The Equality and Human Rights Commission (ERHC) is preparing to sue NHS England over its failure to offer fertility preservation services to transgender patients.
The judicial review action will be launched on grounds of discrimination against trans patients, the EHRC said. The commission believes that all transitioning patients should be given the opportunity to store their eggs or sperm, as gender reassignment treatment often involves loss of fertility. Gamete freezing would give trans patients an opportunity to have biologically related children in the future with a partner or via a surrogate.
NHS England does not have a central policy on egg and sperm freezing services for trans patients. The decision on whether a trans patient is offered fertility preservation services varies between individual Clinical Commissioning Groups (CCGs).
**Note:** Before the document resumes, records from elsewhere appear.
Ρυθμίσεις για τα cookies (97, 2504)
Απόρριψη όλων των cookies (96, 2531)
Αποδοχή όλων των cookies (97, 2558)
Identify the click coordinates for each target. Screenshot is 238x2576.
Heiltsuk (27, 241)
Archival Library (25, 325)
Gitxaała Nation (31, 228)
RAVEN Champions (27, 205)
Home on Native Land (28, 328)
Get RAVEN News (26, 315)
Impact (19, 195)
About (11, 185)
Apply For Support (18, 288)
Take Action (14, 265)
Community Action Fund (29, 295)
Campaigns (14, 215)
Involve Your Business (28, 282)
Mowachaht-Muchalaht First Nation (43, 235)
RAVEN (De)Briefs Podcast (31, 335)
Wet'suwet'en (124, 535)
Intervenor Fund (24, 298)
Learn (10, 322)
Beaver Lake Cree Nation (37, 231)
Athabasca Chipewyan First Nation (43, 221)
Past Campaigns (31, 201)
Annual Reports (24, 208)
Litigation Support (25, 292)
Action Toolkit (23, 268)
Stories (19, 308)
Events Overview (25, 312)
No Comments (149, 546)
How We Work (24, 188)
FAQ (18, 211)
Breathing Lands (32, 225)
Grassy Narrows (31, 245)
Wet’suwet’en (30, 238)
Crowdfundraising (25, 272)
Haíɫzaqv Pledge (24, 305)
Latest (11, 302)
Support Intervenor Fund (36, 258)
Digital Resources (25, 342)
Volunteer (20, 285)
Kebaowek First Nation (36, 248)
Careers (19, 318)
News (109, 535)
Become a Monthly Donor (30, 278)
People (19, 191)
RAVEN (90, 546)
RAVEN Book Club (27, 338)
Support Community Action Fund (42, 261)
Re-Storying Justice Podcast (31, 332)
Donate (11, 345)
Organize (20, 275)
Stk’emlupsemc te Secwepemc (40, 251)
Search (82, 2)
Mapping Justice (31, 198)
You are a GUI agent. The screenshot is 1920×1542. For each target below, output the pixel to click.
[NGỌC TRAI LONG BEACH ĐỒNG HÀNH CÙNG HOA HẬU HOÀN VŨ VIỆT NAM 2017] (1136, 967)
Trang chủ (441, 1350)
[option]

Many CCGs do not fund these treatments for trans people.
The EHRC argues that gender dysphoria falls under the special commissioning remit, which ensures that appropriate treatments are offered to those with complex conditions.
Elizabeth Prochaska, legal director of the EHRC, says the commission is planning to sue NHS England to ensure transgender individuals are given an informed choice regarding their fertility.
'We want to make sure there is no discrimination in the health service in the provision it makes for people. The trans community is growing and it's particularly vulnerable and it needs this support and it should be done on a national level,' she told Sky News.
The legal action is likely to be controversial as NHS England is currently under significant financial strain and struggling to budget for compulsory core services. NHS England has said that it will contest any such case brought to the courts.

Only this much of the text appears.